Challenge: Please rewrite the rows below with "Pojmy" changed to "Termíny" everywhere it appears, keeping everything else unchanged.

Working data:
========================================================================

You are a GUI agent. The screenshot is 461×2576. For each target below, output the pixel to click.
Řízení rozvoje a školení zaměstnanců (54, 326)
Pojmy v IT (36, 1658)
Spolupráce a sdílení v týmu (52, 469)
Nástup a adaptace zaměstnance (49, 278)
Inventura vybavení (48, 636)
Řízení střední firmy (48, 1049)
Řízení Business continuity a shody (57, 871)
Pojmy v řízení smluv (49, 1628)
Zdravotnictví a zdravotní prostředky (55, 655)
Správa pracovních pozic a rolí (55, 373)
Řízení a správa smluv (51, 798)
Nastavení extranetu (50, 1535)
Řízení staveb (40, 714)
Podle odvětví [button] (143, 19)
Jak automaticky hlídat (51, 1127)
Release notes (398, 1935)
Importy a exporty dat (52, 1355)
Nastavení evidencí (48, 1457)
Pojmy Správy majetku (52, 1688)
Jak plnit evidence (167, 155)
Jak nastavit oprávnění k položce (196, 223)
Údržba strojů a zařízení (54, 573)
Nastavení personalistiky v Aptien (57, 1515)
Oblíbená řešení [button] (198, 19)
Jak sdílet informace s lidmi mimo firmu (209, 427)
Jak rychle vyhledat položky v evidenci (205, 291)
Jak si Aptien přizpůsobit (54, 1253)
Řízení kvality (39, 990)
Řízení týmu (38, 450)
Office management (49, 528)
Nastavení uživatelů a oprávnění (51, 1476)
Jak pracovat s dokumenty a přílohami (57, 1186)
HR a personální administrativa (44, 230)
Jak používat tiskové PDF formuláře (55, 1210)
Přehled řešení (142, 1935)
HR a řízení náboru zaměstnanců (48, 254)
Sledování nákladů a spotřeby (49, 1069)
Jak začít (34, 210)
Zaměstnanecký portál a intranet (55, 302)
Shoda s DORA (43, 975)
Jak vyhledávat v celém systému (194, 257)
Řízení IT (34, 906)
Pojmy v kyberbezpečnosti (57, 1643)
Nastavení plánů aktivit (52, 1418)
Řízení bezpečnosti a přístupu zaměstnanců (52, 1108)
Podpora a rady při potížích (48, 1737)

========================================================================

Exercise answer:
You are a GUI agent. The screenshot is 461×2576. For each target below, output the pixel to click.
Řízení rozvoje a školení zaměstnanců (54, 326)
Termíny v IT (36, 1658)
Spolupráce a sdílení v týmu (52, 469)
Nástup a adaptace zaměstnance (49, 278)
Inventura vybavení (48, 636)
Řízení střední firmy (48, 1049)
Řízení Business continuity a shody (57, 871)
Termíny v řízení smluv (49, 1628)
Zdravotnictví a zdravotní prostředky (55, 655)
Správa pracovních pozic a rolí (55, 373)
Řízení a správa smluv (51, 798)
Nastavení extranetu (50, 1535)
Řízení staveb (40, 714)
Podle odvětví [button] (143, 19)
Jak automaticky hlídat (51, 1127)
Release notes (398, 1935)
Importy a exporty dat (52, 1355)
Nastavení evidencí (48, 1457)
Termíny Správy majetku (52, 1688)
Jak plnit evidence (167, 155)
Jak nastavit oprávnění k položce (196, 223)
Údržba strojů a zařízení (54, 573)
Nastavení personalistiky v Aptien (57, 1515)
Oblíbená řešení [button] (198, 19)
Jak sdílet informace s lidmi mimo firmu (209, 427)
Jak rychle vyhledat položky v evidenci (205, 291)
Jak si Aptien přizpůsobit (54, 1253)
Řízení kvality (39, 990)
Řízení týmu (38, 450)
Office management (49, 528)
Nastavení uživatelů a oprávnění (51, 1476)
Jak pracovat s dokumenty a přílohami (57, 1186)
HR a personální administrativa (44, 230)
Jak používat tiskové PDF formuláře (55, 1210)
Přehled řešení (142, 1935)
HR a řízení náboru zaměstnanců (48, 254)
Sledování nákladů a spotřeby (49, 1069)
Jak začít (34, 210)
Zaměstnanecký portál a intranet (55, 302)
Shoda s DORA (43, 975)
Jak vyhledávat v celém systému (194, 257)
Řízení IT (34, 906)
Termíny v kyberbezpečnosti (57, 1643)
Nastavení plánů aktivit (52, 1418)
Řízení bezpečnosti a přístupu zaměstnanců (52, 1108)
Podpora a rady při potížích (48, 1737)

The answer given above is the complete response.